Tant de destructions, tant de mutilations, la séculaire harmonie de Venise à jamais perdue ! Et tout cela sans aucun profit, sinon de rendre pareille à toutes les autres villes celle qui, jusqu’alors, s’était toujours vantée de ne ressembler à aucune. « Car je défie qu’on me cite une seule amélioration matérielle, l’ombre d’un avantage hygiénique, ou commercial, ou industriel, qui aient découlé jusqu’ici de ces insultes au bon goût et à l’honneur vénitien ! »
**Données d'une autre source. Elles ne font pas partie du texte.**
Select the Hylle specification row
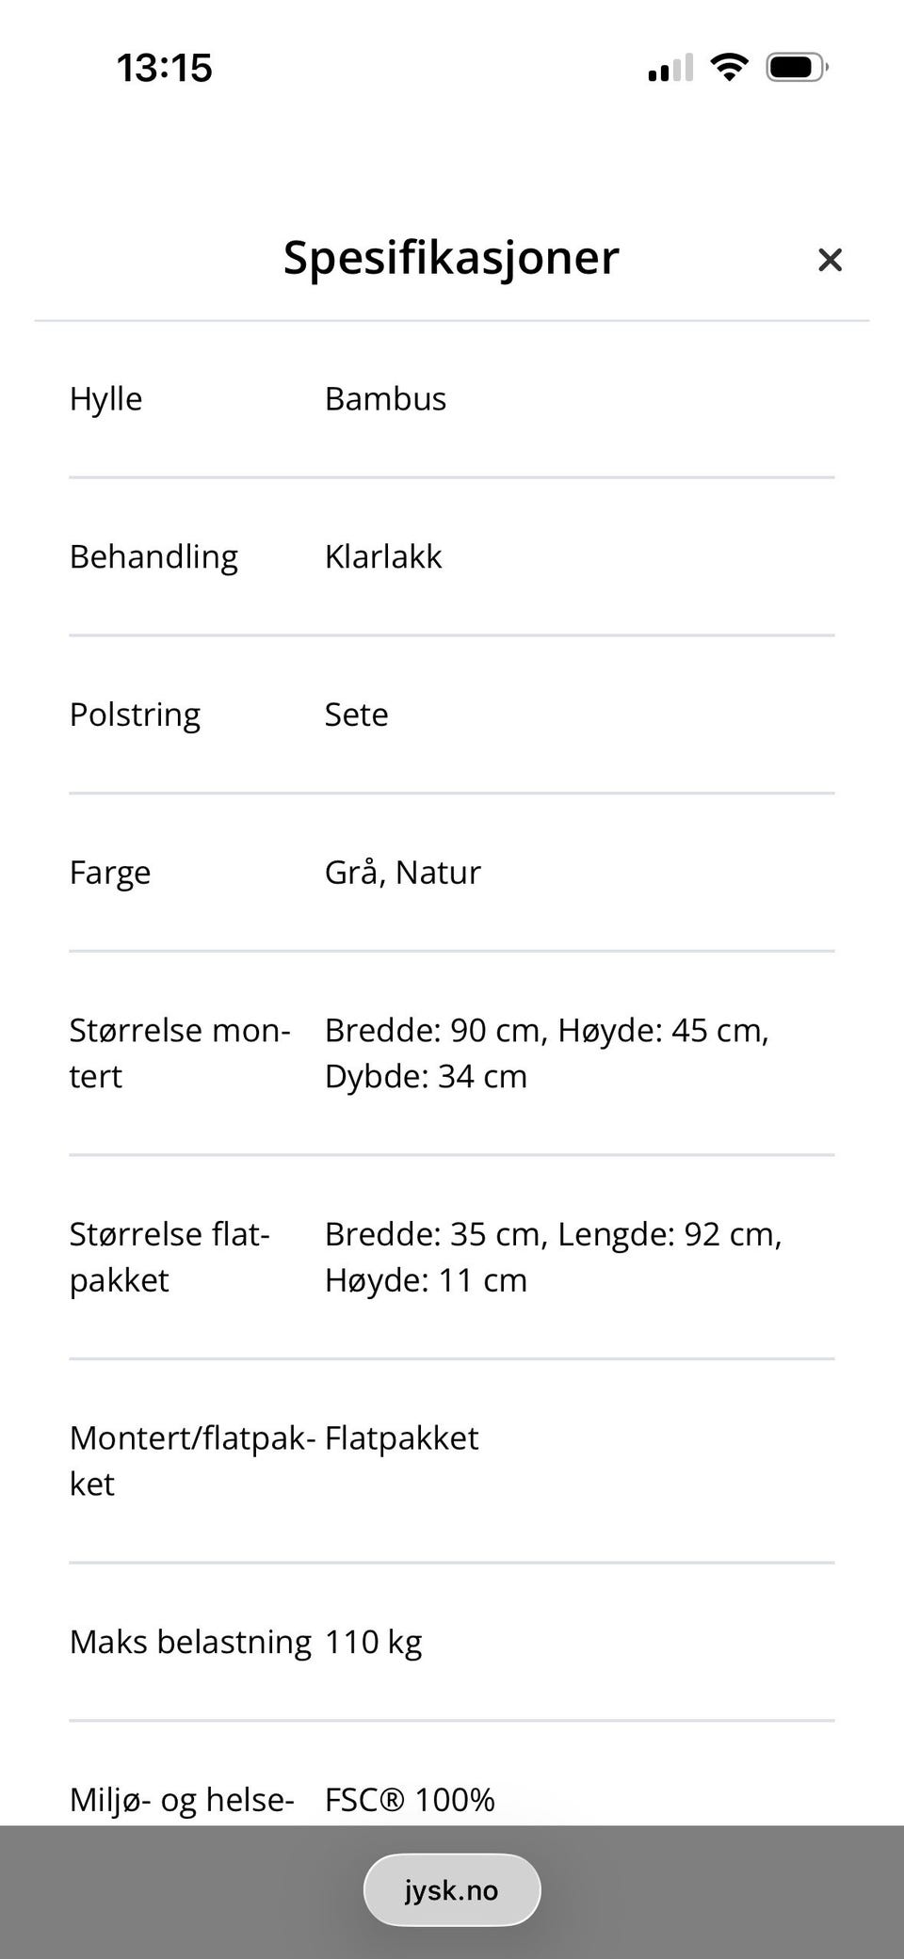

Ainsi Venise, d’année en année, se dépouille tristement de sa vieille splendeur. Et ce n’est pas seulement par le dehors qu’elle se transforme : tout ce que ses palais contenaient, naguère encore, d’œuvres d’art et de souvenirs précieux, fresques, tableaux, vases, statues, bas-reliefs, bronzes, émaux, mosaïques, meubles, tapis, manuscrits ornés de miniatures, tout cela a été vendu, ou le sera bientôt. « La liste serait trop longue, et trop douloureuse, de tous les trésors enlevés à Venise depuis cinquante ans. Seuls, dans leur sérénité immortelle, nous restent encore les chefs-d’œuvre de Titien et de Paul Véronèse, ornement et gloire de nos édifices publics : mais vainement on en chercherait d’autres dans les maisons patriciennes. Les revendeurs ont tout pris, et puis, en grande hâte, tout expédié outre-monts. La lugubre série a commencé par la vente des collections Barbarighi et Galvagua, acquises, la première par Nicolas Ier de Russie, la seconde par un négociant français. Un Pisani, millionnaire, s’est défait pour quinze mille louis d’or du merveilleux tableau de Paul Véronèse, La Famille de Darius aux pieds d’Alexandre, où le maître avait peint les portraits de plusieurs membres de la famille Pisani. Le musée numismatique de Gradenigo a été vendu au roi de Sardaigne, à un Rothschild le fameux reliquaire de Sainte-Marthe, ancienne possession des Faliero : à un autre Rothschild, les admirables chenets de bronze du palais Calbo-Crotta... »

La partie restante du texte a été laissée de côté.